Maddin and Johnson also co-directed and shot, concurrently, a feature film titled The Forbidden Room, with the same writers. Although often misreported as the same project, The Forbidden Room “is a feature film with its own separate story and stars” while “Seances will be an interactive Internet project.” Many of the actors in Seances also appear in The Forbidden Room.

==Algorithmic storytelling==
Each viewer sees a unique film. Software designed by Halifax-based Nickel Media utilizes an algorithm to create the narrative from scenes shot by Maddin, to form a 10- to 13-minute film, each with a unique title. The number of films ensures "hundreds of billions of unique permutations."

==Launch==
On April 14, 2016, Seances was launched online as part of Tribeca Film Festival's Storyscapes program.

==List of "resurrected" films==
In addition to reimagining lost films, Maddin is also "resurrecting" projects that were planned but never filmed. Maddin has stated that he will not be parodying or otherwise mimicking the approach of the directors whose films he is reenvisioning, but rather tried to capture the imagined "spirits of the films, rather than of their directors." Films will not be shown in their entirety, but rather, offered as fragments in order to be recombined online.

===Paris===
The following films were filmed at Centre Pompidou, Paris, February 22 - March 12, 2012.
- Dream Woman (lost Alice Guy movie, 1914, USA)
- Thérèse Raquin [or Shadows of Fear] (lost Jacques Feyder, 1928, Germany)
- Gardener Boy Sought (lost George Schnéevoigt, 1913, Denmark)
- Poto-Poto (unrealized Erich von Stroheim project)
- Rausch [Intoxication] (lost Ernst Lubitsch, 1919, Germany)
- The Strength of a Moustache (lost Mikio Naruse, 1931, Japan)
- Lines of the Hand (unrealized Jean Vigo; his daughter Luce Vigo acted in this)
- Over Barbed Wire (unrealized Aleksandr Dovzhenko, USSR)
- Fist of a Cripple (lost Tetos Dimitriadis, 1930, Greece)
- Blue Mountains Mystery (lost Lottie Lyell, 1921, Australia)
- Idle Wives (lost Lois Weber, 1916)
- Resurrection of Love (lost Kenji Mizoguchi, 1923, Japan)
- Tararira (lost Benjamin Fondane, 1936, Argentina)
- Bits of Life (lost Lon Chaney, Sr. & Anna May Wong, 1921, USA)
- Ladies of the Mob (lost William Wellman)
- Hello Pop! (lost Jack Cummings, 1933, USA)
- Sperduto nel buio [Lost in the Dark] (lost Nino Martoglio, 1914, Italy)
- The Blind Man (Alfred Hitchcock, unrealized)

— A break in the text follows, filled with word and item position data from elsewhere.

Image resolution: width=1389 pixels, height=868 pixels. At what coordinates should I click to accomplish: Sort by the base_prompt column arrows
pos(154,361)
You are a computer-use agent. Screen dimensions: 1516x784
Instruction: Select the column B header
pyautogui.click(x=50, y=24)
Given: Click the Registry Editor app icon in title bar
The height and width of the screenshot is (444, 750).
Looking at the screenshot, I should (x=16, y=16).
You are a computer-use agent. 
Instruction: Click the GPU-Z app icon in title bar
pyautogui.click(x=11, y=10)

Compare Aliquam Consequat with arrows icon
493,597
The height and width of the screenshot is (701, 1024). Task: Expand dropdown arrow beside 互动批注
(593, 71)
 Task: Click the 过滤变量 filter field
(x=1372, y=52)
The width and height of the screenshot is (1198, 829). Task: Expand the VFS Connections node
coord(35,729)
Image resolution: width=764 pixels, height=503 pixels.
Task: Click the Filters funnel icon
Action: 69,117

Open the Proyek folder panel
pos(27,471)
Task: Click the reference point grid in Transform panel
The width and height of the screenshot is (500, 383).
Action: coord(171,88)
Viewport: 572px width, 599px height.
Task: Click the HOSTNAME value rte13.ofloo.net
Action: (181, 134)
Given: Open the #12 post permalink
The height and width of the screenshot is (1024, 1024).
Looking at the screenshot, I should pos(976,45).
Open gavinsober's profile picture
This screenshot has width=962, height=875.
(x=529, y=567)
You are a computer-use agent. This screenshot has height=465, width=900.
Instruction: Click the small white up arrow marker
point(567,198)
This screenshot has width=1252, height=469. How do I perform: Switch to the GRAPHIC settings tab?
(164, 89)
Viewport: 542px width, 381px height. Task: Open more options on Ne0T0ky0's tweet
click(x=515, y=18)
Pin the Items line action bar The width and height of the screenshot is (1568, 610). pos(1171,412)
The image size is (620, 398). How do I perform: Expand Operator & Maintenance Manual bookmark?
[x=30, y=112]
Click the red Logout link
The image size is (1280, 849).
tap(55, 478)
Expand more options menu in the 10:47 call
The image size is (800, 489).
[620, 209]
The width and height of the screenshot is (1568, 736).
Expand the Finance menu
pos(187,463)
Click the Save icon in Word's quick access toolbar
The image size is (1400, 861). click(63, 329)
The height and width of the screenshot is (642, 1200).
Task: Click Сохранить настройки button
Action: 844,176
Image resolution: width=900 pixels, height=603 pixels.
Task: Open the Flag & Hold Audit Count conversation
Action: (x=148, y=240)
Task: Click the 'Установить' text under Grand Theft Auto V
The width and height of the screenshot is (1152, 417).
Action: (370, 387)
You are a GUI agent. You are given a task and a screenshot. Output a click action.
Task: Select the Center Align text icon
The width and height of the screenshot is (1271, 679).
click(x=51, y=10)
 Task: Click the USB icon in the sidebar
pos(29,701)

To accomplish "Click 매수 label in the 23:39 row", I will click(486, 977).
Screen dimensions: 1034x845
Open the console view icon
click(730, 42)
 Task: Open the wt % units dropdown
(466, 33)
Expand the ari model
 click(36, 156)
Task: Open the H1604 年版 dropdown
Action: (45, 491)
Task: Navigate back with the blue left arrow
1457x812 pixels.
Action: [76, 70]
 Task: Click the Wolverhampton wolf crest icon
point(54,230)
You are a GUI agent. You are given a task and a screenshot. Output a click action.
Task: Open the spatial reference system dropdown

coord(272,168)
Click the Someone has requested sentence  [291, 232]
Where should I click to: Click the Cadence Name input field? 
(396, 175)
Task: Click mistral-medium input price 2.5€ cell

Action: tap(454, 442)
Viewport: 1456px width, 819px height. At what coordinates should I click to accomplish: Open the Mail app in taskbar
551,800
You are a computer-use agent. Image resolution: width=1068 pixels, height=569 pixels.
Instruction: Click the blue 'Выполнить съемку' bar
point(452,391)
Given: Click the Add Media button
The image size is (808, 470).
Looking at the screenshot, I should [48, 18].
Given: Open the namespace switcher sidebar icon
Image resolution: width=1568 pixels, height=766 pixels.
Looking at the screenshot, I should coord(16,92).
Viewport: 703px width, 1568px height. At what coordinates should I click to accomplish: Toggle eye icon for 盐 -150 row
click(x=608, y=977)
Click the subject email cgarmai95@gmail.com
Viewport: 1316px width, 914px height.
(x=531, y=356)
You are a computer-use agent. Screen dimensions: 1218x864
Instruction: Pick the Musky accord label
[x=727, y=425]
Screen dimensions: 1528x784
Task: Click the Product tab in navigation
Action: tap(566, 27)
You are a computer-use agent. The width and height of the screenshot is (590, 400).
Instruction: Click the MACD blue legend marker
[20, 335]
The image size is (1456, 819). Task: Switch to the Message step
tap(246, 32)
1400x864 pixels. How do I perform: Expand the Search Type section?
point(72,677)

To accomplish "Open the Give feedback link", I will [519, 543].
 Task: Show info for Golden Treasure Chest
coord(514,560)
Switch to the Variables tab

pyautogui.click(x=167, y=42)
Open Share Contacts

An additional film, How to Take a Bath (lost Dwain Esper sexploitation film, 1937, USA) was scripted by American poet John Ashbery and completed in 2010." Footage from this film appears in The Forbidden Room. In addition, Ashbery has given [Maddin] a copy of his collage-play The Inn of the Guardian Angel, which was produced from New York Times obituaries and 1930 Hollywood fanzines, to "strip-mine for dialogue for the lost films."

===Montreal===
The following works were refilmed at Centre PHI, Montreal, July 7–20, 2013.

- Saint, Devil and Woman (Frederick Sullivan, 1916)
- Tokyo’s Ginza District (Tsunekichi Shibata, 1898, Japan)
- Gabriele, the Lamplighter of the Harbour (Elvira Notari, 1919, Italy)
- Der Janus-kopf (F.W. Murnau, 1920, Germany)
- Women Skeletons (Guan Heifeng, 1922, China)
- Scout Day (Albert Tessier, 1929, Canada)
- The Scorching Flame (1918, Armand Robin, Canada)
- The Red Wolves (Joseph Roth)
- Trumpet Island
- The Forbidden Room
- Drakula Halala
- Dalagang Bukid

==Recognition==
In April 2017, Seances received a Webby Award nomination in the Art & Experimental/Film & Video category.